- **VORGEGEBENER TEXT**
......
Sex als intimste Form der Kommunikation: In unserer Kultur ist dieser Aspekt wenig verankert. Maximale Erregung und Perfomance-Optimierung stehen meist im Vordergrund.
Als Paartherapeut bin ich immer froh, wenn Bücher erscheinen, die dem Umgang mit Sex in Beziehungen hilfreiche und orientierungsstiftende Aspekte hinzufügen.
Das aktuelle Buch von Christoph Joseph Ahlers („Vom Himmel auf Erden. Was Sexualität für uns bedeutet.“) gehört für mich in diese Kategorie. Ahlers ist Sexualwissenschaftler und Klinischer Sexualpsychologe. Seit zwanzig Jahren hat er an der Berliner Charité und in seiner eigenen Praxis für Paarberatung und Sexualtherapie hunderte Einzelpersonen und Paare untersucht, beraten und behandelt.
Seine Erkenntnis aus unzähligen Paartherapien ist, dass die Paare etwas ganz wesentliches erfahren: Unser Problem ist nicht die Häufigkeit oder die Art und Weise des Geschlechtsverkehrs. Es geht um uns. Und unserProblem ist, dass wir uns nicht mehr wirklich ansehen und dadurch wechselseitig unser Ansehen beieinander verloren haben. Das drückt sich aus in fehlendem Körperkontakt, ausbleibender Zärtlichkeit und Intimität sowie nicht stattfindendem Sex.
......
Einträge aus einer Datensammlung:
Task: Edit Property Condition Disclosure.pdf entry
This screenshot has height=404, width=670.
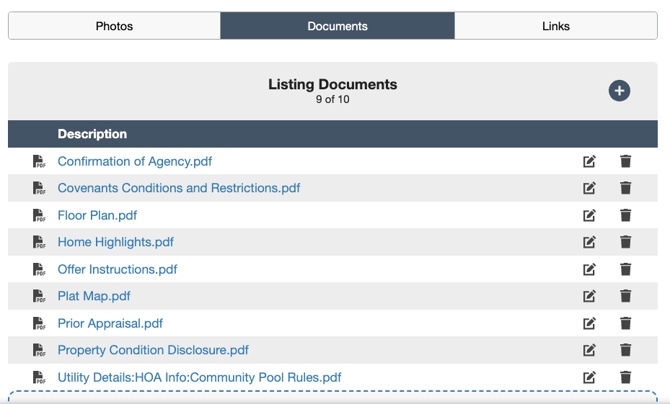Action: (x=589, y=350)
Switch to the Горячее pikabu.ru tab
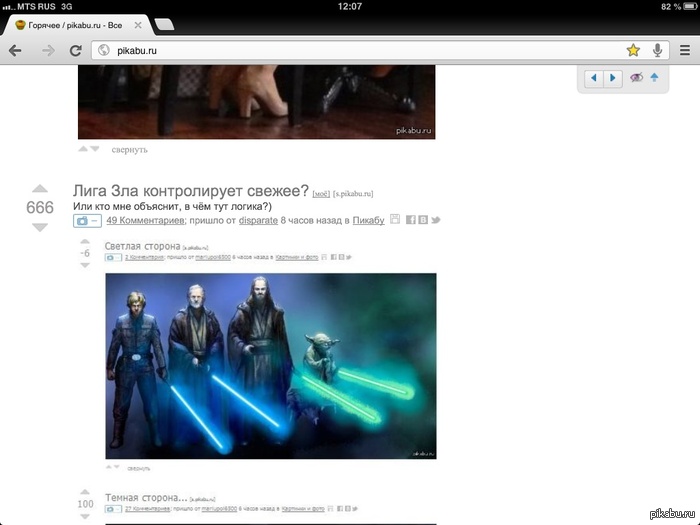Image resolution: width=700 pixels, height=525 pixels. [75, 24]
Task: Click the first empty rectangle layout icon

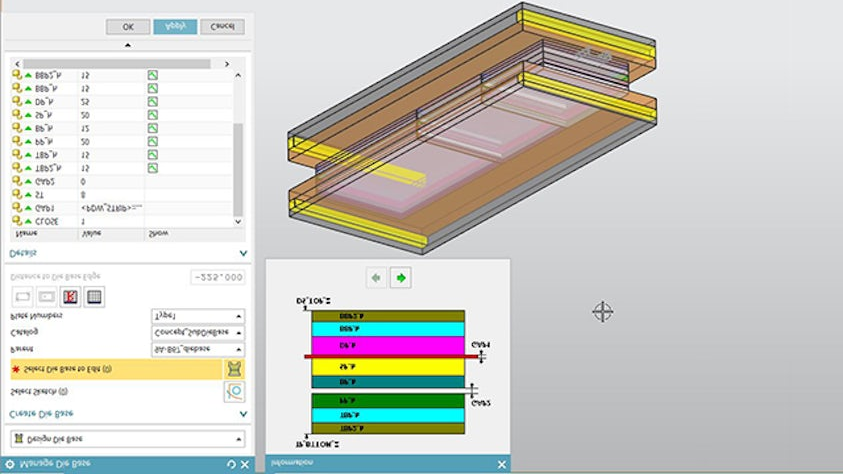Action: coord(22,296)
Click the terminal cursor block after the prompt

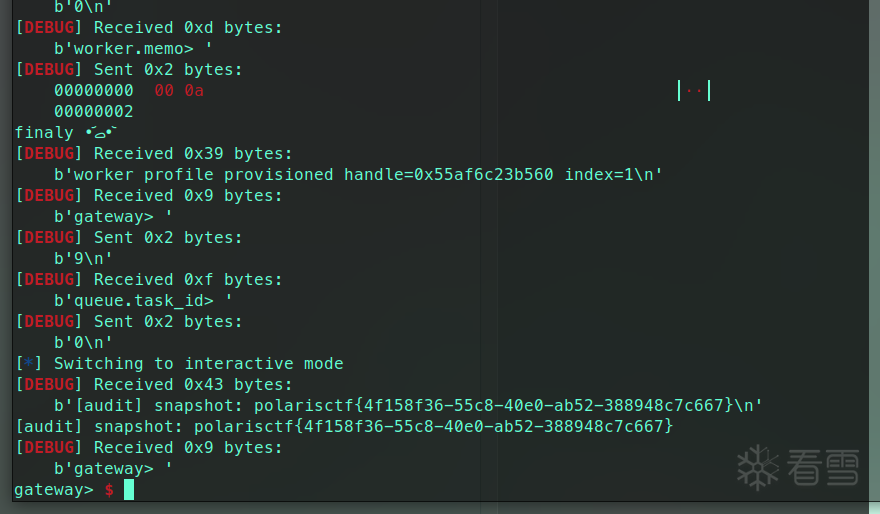pos(128,489)

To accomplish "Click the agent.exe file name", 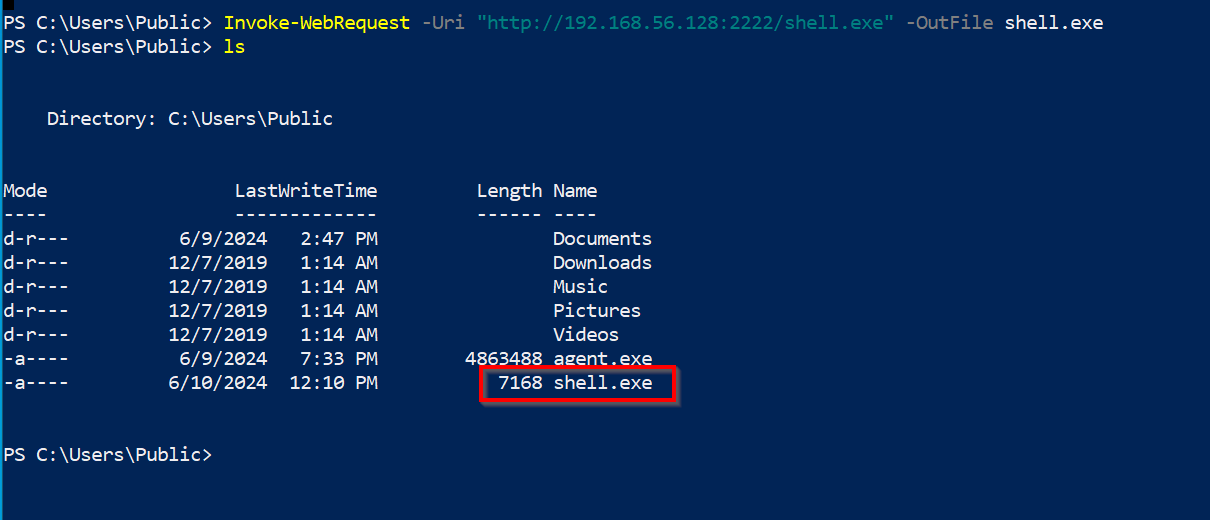I will point(602,359).
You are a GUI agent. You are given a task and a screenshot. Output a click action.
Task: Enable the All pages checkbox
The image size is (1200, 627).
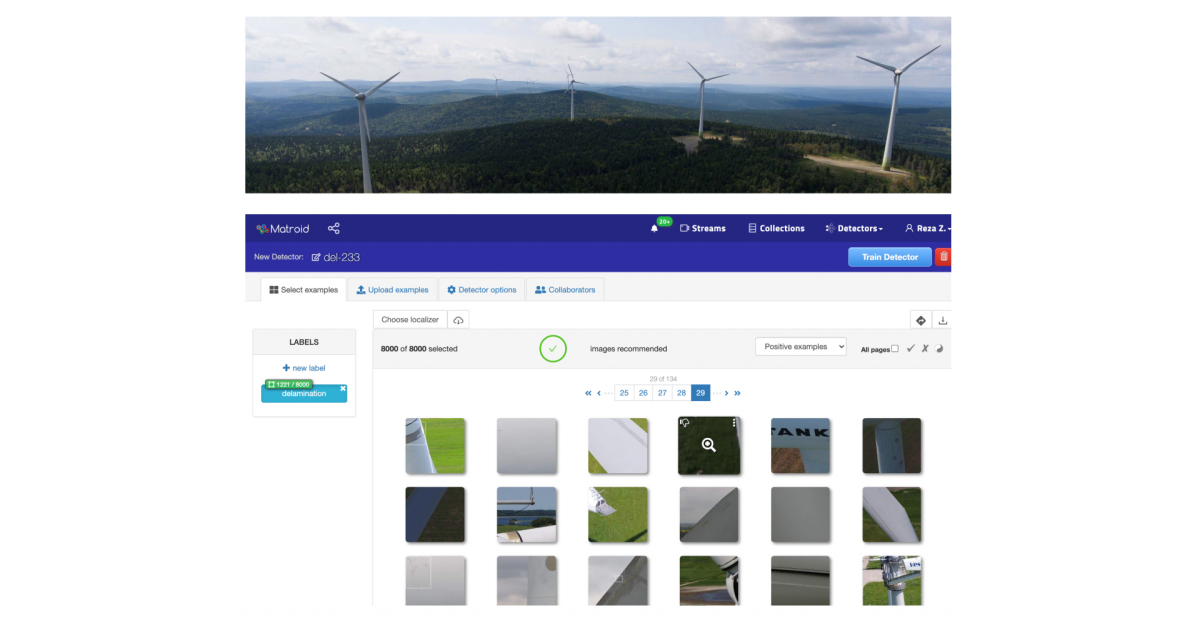(894, 348)
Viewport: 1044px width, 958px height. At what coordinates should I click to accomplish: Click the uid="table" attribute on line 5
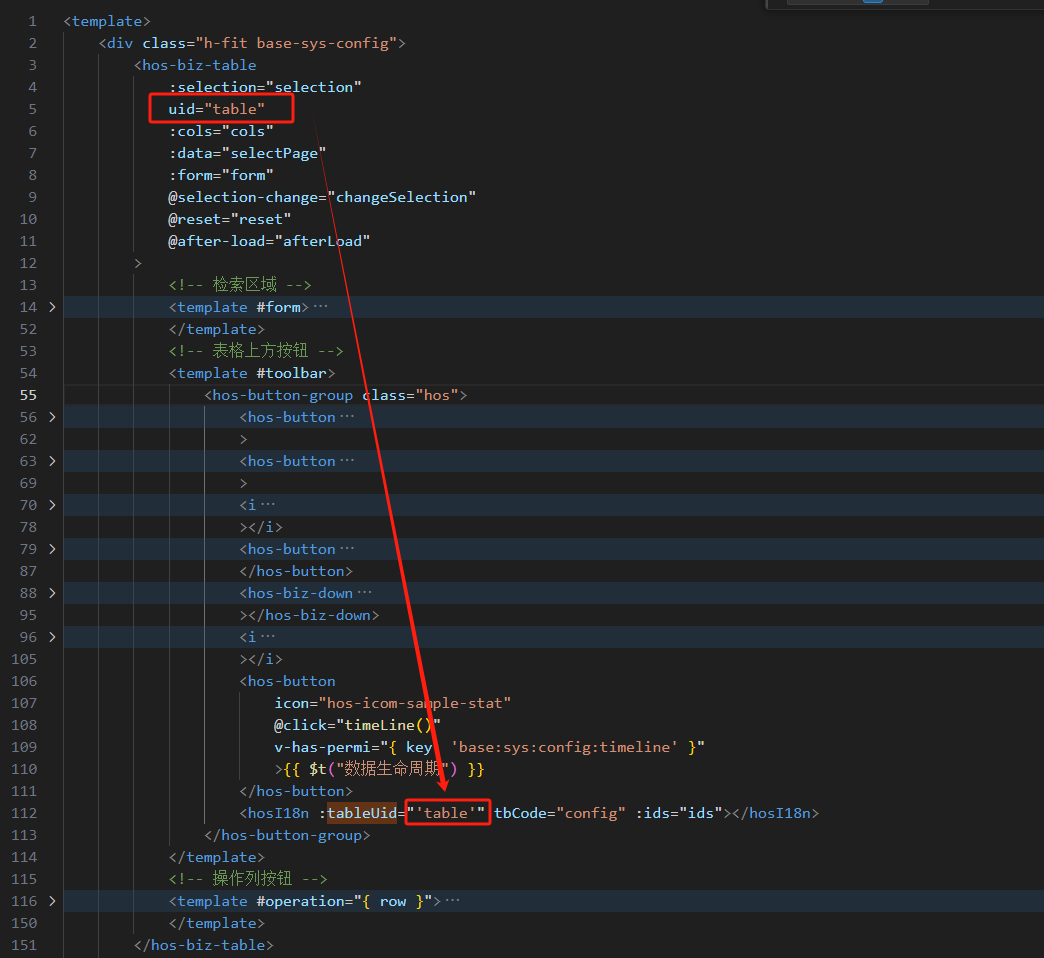pos(216,109)
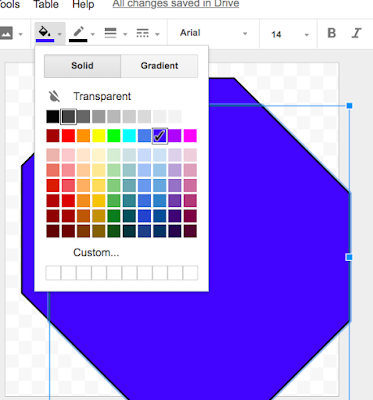
Task: Expand the fill color dropdown arrow
Action: [x=59, y=34]
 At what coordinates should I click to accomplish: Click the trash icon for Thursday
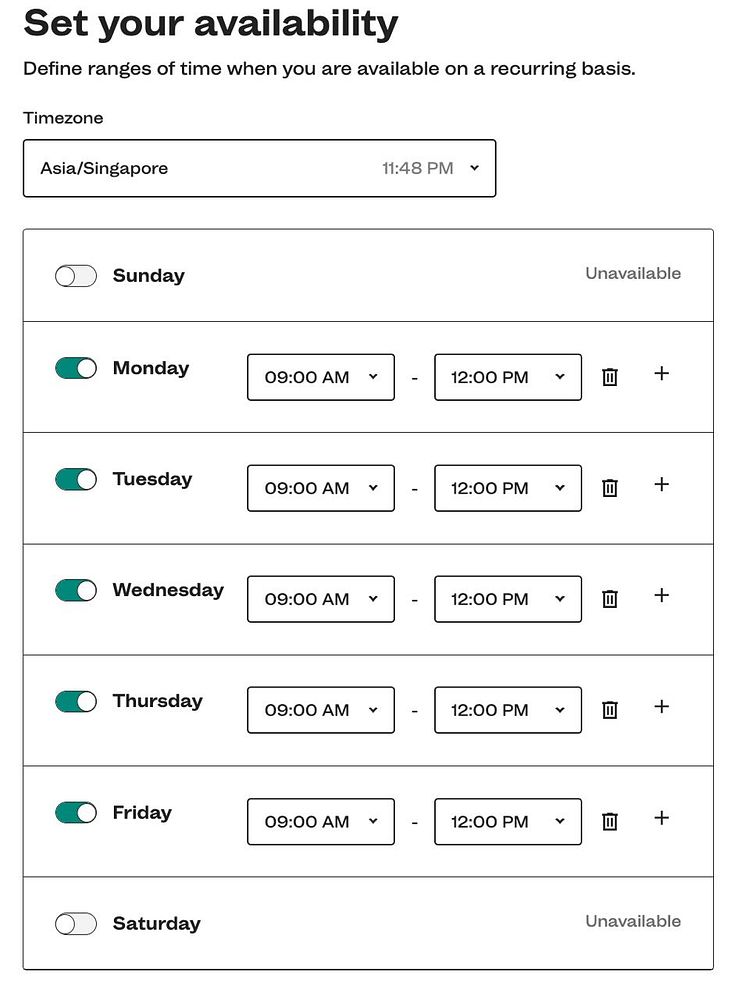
......
- **AUFGABENSTELLUNG**
[1] Schreibe die Einträge neu, und zwar ab der Zeile mit „Viewport: 1044px width, 958px“ bis zum Ende der Einträge, wobei „coordinates“ durch „position“ ersetzt wird und alles Übrige unverändert bleibt. Die Bilder gehören nicht in die Antwort.
[2] Führe den Text über das Buch zur Bedeutung von Sexualität in Paarbeziehungen nach seinem letzten Satz weiter.

- **LÖSUNGEN**
[1]
Viewport: 1044px width, 958px height. At what position should I click to accomplish: Click the uid="table" attribute on line 5
pos(216,109)
Task: Expand the fill color dropdown arrow
Action: [x=59, y=34]
 At what position should I click to accomplish: Click the trash icon for Thursday

[2]
Über den Zusammenhang von Liebe, Sex und Beziehung machen sich die wenigsten Menschen bewusst Gedanken, sagt Ahlers. Sex ist „natürlich“, Sex ist „Trieb“ und im besten Fall „geil“. Sex ergibt sich „spontan“, von alleine, oder es passiert eben nicht. Und dann muss das repariert oder der Partner ersetzt werden.
Das Atemberaubende am Sex ist nicht die Erregung der Genitalien, betont Ahlers immer wieder, sondern es lassen sich dabei innig und intensiv psychosoziale Grundbedürfnisse stillen. Menschen möchten sich gewollt, gemeint und bestätigt fühlen. Im Sex erfährt diese Sehnsucht eine überzeugende körperliche und seelische Erfüllung. Sex als intimste Form von Kommunikation.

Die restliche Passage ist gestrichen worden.